> Directions for this task
Please print exactly the lines running from the one that contains "Open background gear options" to the end of the data, with both lines included.

> Data under study
"""

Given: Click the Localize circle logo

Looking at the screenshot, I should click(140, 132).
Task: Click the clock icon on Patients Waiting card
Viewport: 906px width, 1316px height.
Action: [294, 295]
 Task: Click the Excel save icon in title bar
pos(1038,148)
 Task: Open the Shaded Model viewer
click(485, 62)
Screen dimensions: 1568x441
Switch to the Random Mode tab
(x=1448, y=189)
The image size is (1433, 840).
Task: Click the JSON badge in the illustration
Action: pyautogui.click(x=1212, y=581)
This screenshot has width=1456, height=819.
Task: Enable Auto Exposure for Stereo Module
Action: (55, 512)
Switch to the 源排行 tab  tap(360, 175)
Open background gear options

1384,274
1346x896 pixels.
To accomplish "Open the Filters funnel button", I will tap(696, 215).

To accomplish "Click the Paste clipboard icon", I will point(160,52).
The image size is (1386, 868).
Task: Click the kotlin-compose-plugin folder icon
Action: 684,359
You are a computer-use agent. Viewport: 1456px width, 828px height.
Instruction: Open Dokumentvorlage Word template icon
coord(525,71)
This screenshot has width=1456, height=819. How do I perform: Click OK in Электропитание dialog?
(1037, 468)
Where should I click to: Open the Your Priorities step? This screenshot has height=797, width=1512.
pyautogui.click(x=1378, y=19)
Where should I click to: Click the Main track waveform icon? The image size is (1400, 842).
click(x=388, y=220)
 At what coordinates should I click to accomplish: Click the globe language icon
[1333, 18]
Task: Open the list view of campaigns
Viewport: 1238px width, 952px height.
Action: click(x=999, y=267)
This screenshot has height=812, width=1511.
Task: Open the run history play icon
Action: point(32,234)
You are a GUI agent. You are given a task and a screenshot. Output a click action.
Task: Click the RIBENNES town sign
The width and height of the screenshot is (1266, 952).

"""

> Solution to the exercise
Open background gear options

1384,274
1346x896 pixels.
To accomplish "Open the Filters funnel button", I will tap(696, 215).

To accomplish "Click the Paste clipboard icon", I will point(160,52).
The image size is (1386, 868).
Task: Click the kotlin-compose-plugin folder icon
Action: 684,359
You are a computer-use agent. Viewport: 1456px width, 828px height.
Instruction: Open Dokumentvorlage Word template icon
coord(525,71)
This screenshot has width=1456, height=819. How do I perform: Click OK in Электропитание dialog?
(1037, 468)
Where should I click to: Open the Your Priorities step? This screenshot has height=797, width=1512.
pyautogui.click(x=1378, y=19)
Where should I click to: Click the Main track waveform icon? The image size is (1400, 842).
click(x=388, y=220)
 At what coordinates should I click to accomplish: Click the globe language icon
[1333, 18]
Task: Open the list view of campaigns
Viewport: 1238px width, 952px height.
Action: click(x=999, y=267)
This screenshot has height=812, width=1511.
Task: Open the run history play icon
Action: point(32,234)
You are a GUI agent. You are given a task and a screenshot. Output a click action.
Task: Click the RIBENNES town sign
The width and height of the screenshot is (1266, 952).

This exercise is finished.